End-of-Life Care Clinical Practice Guidelines
Core Framework for End-of-Life Care
All clinicians caring for seriously ill patients should implement a structured approach centered on four pillars: systematic symptom management, early advance care planning with trained facilitators, multidisciplinary team coordination involving nurses and social services, and continuous goals-of-care communication with patients and families. 1
Advance Care Planning and Goals-of-Care Discussions
Timing and Approach
Initiate advance care planning discussions early in the course of serious illness, not when death is imminent, as delaying until end-of-life negatively impacts patient outcomes and leads to treatment inconsistent with patient wishes. 1
Use extensive multicomponent interventions rather than limited single-intervention approaches—individuals are significantly more likely to complete advance directives when comprehensive methods are employed. 2, 1
For ICU patients under intensive care treatment for more than one week, conduct therapy goal discussions at least weekly with relatives and patients (when possible), even if written advance directives exist. 2
Required Discussion Elements
When discussing goals of care, address the following specific components: 2
- The patient's current general condition and cause of distress
- Acknowledgment that prior treatments have not been successful (when applicable)

**How to complete this task:**
Copy out the end-of-life care guidelines word for word, from start to finish. None of the records have any bearing on this.

**Record extracts:**
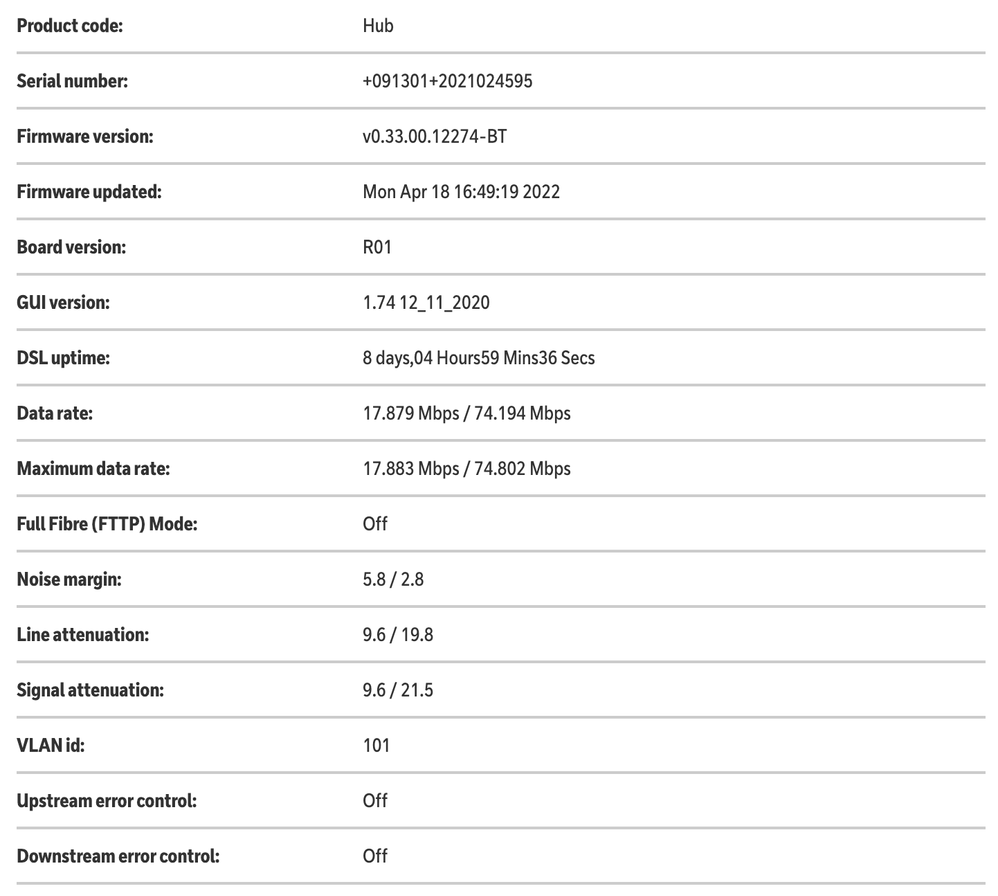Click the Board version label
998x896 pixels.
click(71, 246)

...

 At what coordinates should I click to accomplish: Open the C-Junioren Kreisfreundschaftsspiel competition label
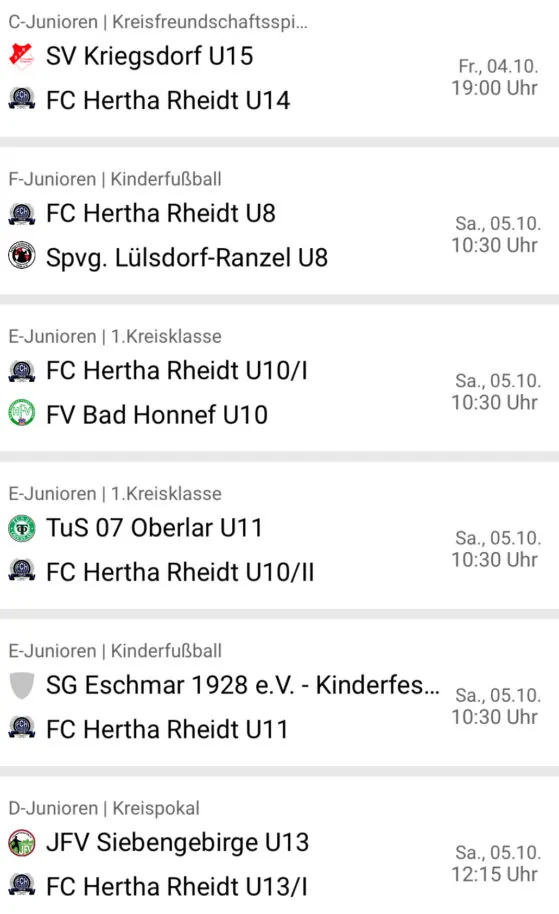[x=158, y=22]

**Expected output:**
End-of-Life Care Clinical Practice Guidelines
Core Framework for End-of-Life Care
All clinicians caring for seriously ill patients should implement a structured approach centered on four pillars: systematic symptom management, early advance care planning with trained facilitators, multidisciplinary team coordination involving nurses and social services, and continuous goals-of-care communication with patients and families. 1
Advance Care Planning and Goals-of-Care Discussions
Timing and Approach
Initiate advance care planning discussions early in the course of serious illness, not when death is imminent, as delaying until end-of-life negatively impacts patient outcomes and leads to treatment inconsistent with patient wishes. 1
Use extensive multicomponent interventions rather than limited single-intervention approaches—individuals are significantly more likely to complete advance directives when comprehensive methods are employed. 2, 1
For ICU patients under intensive care treatment for more than one week, conduct therapy goal discussions at least weekly with relatives and patients (when possible), even if written advance directives exist. 2
Required Discussion Elements
When discussing goals of care, address the following specific components: 2
- The patient's current general condition and cause of distress
- Acknowledgment that prior treatments have not been successful (when applicable)